What is asked:
1. In the text on residual plots, do these statements agree with it? (a) Correlation of error terms mostly shows up in time series data. (b) A visible pattern in the residual plot means the data is linear. (c) To check for correlated error terms, residuals are plotted against the fitted values. Answer yes or no for each, quoting the deciding words.
2. Duplicate a passage from the text on residual plots, starting at the words "No distinct pattern" and stopping after "<- lm(weight~., data=ChickWeight)".

Start of Document segment

Non-linearity of the data can be checked using residue plot.

dtlm <- lm(Murder_pa_p1M ~ percent_unemployed+percent_below5k, data=dt)
ggplot(dtlm, aes(x = .fitted, y = .resid)) +
  geom_point()+
    labs(
    title ="Residual Plot",
        y="Residuals",
    x="fitted Values"
  ) +
  theme_ft_rc()

No distinct pattern is observed here. Hence, the data seems to be linear. Let us use another example to check how does non-linear one looks like.

dtlm <- lm(weight~., data=ChickWeight)
ggplot(dtlm, aes(x = .fitted, y = .resid)) +
  geom_point()+
    labs(
    title ="Residual Plot",
    y="Residuals",
    x="fitted Values"
  ) +
  theme_ft_rc()

This one looks like non-linear. One needs to look for possible patterns. If a pattern is visible, it is non-linear.

Finally, correlation of error terms is mostly observed in time series data and there are methods of cure. In non-time series data, special attention must be given to design the experiment carefully to avoid this. One can identify this graphically by plotting the residuals against the index. If no patterns are observed, i.e. you notice that the sign of the residuals change randomly, one may conclude that there is no correlation in error terms.

ggplot(data.frame(resi=dtlm$residuals, ind=as.integer(names(dtlm$residuals))), aes(x=ind,y=resi))+
  geom_line(aes(x=ind,y=resi))+
  geom_point() +
      labs(
    title ="Residual Plot",
    subtitle = "Doesn't look like the errors are correlated",
    y="Residuals",
    x="Index"
  ) +
  theme_ft_rc()

End of Document segment
Start of Stored records

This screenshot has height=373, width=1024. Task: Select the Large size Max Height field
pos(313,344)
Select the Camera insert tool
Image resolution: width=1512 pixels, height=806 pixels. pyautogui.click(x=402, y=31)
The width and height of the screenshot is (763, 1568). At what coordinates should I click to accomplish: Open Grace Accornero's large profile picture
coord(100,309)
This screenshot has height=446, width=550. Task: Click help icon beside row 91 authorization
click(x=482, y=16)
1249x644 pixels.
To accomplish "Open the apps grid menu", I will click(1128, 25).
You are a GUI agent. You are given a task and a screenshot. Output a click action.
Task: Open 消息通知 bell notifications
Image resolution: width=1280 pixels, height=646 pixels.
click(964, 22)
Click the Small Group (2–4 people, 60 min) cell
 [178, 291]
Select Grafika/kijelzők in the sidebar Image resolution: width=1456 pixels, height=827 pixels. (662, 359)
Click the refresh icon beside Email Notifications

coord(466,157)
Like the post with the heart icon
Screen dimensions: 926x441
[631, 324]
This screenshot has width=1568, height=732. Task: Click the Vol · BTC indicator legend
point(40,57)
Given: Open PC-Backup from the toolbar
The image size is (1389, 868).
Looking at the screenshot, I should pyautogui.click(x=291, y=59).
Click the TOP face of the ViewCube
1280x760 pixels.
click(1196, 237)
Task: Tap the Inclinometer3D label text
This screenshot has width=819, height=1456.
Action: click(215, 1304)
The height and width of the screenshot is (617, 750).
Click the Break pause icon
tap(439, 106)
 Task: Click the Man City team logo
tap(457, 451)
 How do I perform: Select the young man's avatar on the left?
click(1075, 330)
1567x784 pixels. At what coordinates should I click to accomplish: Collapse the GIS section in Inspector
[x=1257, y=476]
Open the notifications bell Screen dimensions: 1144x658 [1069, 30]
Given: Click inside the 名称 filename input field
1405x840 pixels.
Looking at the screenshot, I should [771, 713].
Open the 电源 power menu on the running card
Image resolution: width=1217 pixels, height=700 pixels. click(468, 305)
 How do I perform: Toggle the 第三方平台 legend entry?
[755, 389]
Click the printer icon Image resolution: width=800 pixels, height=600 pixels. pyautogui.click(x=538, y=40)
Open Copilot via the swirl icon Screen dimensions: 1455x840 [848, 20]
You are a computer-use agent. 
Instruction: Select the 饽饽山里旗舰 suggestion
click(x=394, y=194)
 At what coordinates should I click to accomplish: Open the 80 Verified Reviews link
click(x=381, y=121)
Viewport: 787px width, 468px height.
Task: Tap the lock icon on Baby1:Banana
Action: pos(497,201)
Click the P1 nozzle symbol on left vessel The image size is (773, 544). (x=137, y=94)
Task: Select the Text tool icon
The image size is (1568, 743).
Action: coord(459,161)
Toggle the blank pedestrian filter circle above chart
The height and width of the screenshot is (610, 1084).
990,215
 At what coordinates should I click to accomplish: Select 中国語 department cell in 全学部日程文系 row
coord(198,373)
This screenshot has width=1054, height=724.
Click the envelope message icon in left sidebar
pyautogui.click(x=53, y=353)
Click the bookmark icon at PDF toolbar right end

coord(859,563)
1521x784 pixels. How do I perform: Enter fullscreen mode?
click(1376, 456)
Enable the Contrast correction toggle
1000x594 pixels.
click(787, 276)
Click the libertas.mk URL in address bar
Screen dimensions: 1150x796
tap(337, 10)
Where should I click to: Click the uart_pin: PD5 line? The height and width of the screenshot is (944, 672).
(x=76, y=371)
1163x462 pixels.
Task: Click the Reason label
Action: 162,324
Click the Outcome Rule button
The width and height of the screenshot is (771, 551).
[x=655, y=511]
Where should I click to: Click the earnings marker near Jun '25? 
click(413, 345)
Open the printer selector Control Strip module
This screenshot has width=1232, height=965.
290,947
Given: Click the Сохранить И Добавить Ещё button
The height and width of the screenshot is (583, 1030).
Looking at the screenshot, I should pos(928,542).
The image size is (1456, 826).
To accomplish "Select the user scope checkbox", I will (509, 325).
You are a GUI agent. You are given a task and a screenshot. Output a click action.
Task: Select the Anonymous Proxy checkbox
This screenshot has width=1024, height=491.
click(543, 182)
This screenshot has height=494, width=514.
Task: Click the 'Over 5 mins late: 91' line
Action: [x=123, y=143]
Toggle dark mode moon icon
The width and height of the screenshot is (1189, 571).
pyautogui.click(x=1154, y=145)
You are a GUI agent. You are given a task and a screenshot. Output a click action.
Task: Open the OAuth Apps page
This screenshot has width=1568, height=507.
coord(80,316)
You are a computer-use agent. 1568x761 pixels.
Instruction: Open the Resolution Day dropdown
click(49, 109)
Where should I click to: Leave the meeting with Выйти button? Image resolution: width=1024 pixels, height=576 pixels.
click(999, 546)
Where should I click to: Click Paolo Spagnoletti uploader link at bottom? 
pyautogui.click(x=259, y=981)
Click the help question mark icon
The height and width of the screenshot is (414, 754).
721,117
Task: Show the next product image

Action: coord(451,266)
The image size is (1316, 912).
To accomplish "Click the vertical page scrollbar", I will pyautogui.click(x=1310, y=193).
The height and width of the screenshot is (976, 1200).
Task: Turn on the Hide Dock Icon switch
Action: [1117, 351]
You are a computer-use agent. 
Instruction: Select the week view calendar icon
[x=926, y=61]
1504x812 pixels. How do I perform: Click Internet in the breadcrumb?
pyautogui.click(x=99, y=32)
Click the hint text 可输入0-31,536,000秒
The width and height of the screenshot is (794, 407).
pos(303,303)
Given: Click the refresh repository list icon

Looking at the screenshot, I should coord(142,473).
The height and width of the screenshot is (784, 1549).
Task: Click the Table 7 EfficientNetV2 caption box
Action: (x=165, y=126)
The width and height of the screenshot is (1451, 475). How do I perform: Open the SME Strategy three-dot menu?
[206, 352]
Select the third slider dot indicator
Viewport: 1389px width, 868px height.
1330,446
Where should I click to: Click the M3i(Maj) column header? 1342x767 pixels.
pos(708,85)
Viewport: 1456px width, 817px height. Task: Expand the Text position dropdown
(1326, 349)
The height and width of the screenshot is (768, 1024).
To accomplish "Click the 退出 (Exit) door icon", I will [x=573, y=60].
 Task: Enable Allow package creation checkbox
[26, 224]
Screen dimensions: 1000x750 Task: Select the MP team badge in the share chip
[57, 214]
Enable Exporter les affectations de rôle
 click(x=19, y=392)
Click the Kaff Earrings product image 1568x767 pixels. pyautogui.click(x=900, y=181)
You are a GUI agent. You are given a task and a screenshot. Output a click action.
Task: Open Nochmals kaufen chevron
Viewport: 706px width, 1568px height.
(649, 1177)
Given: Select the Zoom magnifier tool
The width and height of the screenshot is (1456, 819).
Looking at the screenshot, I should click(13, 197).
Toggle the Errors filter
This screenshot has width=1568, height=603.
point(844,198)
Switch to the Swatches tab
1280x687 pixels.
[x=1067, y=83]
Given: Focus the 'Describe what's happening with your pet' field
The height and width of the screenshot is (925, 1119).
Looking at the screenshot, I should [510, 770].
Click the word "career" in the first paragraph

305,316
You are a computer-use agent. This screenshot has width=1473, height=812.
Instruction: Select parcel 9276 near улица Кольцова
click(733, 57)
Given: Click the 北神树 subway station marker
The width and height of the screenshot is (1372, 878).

End of Stored records

Exercise responses:
1.
(a) Yes: "correlation of error terms is mostly observed in time series data"
(b) No: "If a pattern is visible, it is non-linear."
(c) No: "One can identify this graphically by plotting the residuals against the index."

2.
No distinct pattern is observed here. Hence, the data seems to be linear. Let us use another example to check how does non-linear one looks like.

dtlm <- lm(weight~., data=ChickWeight)